Dataset content:
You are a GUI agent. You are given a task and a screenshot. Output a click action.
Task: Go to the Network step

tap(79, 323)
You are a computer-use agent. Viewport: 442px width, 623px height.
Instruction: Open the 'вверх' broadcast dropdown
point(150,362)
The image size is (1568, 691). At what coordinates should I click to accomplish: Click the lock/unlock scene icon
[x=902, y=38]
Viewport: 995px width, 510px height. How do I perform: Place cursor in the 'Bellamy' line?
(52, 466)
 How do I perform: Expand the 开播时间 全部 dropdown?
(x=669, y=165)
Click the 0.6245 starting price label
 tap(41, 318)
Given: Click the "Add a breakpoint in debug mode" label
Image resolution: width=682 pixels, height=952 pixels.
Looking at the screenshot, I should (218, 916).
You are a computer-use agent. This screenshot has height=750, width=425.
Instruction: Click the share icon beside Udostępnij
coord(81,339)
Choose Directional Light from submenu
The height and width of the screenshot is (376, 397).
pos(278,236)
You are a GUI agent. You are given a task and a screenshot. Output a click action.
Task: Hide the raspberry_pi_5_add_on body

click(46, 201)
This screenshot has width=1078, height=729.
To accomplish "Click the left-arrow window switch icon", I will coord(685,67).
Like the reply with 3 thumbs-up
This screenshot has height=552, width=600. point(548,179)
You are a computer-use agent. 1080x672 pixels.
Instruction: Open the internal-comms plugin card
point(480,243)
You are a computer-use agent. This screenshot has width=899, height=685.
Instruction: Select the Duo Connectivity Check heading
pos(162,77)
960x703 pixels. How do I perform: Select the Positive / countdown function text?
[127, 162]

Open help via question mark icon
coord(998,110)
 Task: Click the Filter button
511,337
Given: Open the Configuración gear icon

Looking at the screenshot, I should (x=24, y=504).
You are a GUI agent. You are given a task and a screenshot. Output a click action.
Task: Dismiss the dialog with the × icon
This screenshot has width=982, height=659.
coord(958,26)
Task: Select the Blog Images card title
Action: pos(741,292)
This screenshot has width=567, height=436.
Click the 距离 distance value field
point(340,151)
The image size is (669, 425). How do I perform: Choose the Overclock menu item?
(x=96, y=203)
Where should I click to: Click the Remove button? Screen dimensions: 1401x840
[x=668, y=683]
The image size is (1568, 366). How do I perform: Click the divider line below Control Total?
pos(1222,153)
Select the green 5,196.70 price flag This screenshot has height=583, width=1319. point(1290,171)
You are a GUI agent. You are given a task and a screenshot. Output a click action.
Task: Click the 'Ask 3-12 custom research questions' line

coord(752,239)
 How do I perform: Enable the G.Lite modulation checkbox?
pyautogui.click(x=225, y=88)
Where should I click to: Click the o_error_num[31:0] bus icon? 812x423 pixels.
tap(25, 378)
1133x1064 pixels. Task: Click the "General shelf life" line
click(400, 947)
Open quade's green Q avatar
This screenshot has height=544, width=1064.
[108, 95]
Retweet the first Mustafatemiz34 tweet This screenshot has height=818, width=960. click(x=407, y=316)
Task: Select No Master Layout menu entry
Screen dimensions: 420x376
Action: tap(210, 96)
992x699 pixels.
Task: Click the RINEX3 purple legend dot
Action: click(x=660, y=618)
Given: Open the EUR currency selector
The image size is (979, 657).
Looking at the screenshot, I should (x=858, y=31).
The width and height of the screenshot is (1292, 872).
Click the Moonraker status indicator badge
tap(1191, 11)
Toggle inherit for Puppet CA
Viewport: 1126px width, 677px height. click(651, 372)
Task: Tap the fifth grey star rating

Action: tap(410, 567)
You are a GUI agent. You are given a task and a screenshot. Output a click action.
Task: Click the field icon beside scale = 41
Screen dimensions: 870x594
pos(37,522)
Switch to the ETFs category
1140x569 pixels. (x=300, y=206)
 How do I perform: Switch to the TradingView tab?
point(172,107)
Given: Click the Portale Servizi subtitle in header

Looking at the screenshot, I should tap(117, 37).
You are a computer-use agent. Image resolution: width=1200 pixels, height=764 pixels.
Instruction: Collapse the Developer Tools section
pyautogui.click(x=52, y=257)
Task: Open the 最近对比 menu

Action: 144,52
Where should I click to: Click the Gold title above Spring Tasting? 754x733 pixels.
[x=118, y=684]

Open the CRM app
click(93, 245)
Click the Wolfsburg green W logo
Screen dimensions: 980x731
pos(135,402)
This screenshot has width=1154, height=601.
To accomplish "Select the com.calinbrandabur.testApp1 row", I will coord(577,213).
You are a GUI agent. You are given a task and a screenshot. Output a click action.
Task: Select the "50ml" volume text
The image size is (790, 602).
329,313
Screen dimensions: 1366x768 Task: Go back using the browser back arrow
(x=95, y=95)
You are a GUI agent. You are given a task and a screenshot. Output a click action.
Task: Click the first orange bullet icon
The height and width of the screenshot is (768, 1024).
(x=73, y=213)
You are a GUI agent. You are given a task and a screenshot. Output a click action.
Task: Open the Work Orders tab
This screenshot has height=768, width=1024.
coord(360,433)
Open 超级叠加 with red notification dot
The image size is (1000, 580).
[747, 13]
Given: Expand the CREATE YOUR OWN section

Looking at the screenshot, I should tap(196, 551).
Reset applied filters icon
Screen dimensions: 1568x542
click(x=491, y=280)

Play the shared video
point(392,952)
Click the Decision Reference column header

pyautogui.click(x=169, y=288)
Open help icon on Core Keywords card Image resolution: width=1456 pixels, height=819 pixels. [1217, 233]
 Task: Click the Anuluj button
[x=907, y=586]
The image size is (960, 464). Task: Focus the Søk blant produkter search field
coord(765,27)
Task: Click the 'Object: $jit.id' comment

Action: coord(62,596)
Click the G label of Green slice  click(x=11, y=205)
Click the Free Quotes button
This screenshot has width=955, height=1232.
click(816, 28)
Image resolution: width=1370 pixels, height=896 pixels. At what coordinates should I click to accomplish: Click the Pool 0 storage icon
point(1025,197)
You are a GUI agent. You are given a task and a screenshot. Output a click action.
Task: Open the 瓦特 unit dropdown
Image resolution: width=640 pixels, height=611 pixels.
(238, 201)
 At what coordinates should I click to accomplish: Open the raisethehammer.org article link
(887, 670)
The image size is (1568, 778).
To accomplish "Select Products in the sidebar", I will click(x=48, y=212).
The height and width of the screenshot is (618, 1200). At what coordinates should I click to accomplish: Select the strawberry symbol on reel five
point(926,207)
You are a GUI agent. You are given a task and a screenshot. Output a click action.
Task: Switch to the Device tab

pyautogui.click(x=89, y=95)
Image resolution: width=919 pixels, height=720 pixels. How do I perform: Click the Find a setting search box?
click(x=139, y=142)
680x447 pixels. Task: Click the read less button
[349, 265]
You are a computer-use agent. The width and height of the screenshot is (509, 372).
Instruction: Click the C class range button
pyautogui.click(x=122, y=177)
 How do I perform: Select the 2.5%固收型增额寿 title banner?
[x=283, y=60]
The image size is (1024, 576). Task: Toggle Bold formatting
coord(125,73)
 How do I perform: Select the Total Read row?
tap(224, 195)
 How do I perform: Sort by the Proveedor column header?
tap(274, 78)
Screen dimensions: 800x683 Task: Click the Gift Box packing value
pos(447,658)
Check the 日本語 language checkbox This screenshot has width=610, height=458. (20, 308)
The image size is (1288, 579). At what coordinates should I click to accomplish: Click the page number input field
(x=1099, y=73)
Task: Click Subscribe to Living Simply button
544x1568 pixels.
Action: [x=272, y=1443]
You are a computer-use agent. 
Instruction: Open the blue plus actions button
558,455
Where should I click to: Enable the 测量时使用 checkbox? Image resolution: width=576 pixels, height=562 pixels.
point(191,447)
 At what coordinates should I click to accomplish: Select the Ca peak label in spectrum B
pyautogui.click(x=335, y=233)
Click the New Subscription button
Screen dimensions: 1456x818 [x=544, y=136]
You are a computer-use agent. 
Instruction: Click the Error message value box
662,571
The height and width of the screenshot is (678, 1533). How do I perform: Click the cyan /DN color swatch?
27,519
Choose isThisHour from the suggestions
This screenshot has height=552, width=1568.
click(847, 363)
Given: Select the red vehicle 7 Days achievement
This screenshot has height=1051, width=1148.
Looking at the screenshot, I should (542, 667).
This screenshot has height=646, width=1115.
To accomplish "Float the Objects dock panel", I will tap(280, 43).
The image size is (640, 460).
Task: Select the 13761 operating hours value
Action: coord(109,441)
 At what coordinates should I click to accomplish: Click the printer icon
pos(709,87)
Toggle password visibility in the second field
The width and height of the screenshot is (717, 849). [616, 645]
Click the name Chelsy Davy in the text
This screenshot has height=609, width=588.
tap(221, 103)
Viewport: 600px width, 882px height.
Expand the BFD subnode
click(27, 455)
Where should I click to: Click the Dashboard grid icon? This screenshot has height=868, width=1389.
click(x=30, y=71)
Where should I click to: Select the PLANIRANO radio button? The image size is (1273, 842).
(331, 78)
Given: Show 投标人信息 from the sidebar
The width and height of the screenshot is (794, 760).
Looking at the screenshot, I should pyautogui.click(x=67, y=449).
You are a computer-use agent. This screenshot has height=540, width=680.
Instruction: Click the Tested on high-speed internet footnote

What to do:
Where the word "first" shows up in a line of the listing, return that line.

Answer space:
Retweet the first Mustafatemiz34 tweet This screenshot has height=818, width=960. click(x=407, y=316)
Task: Click the first orange bullet icon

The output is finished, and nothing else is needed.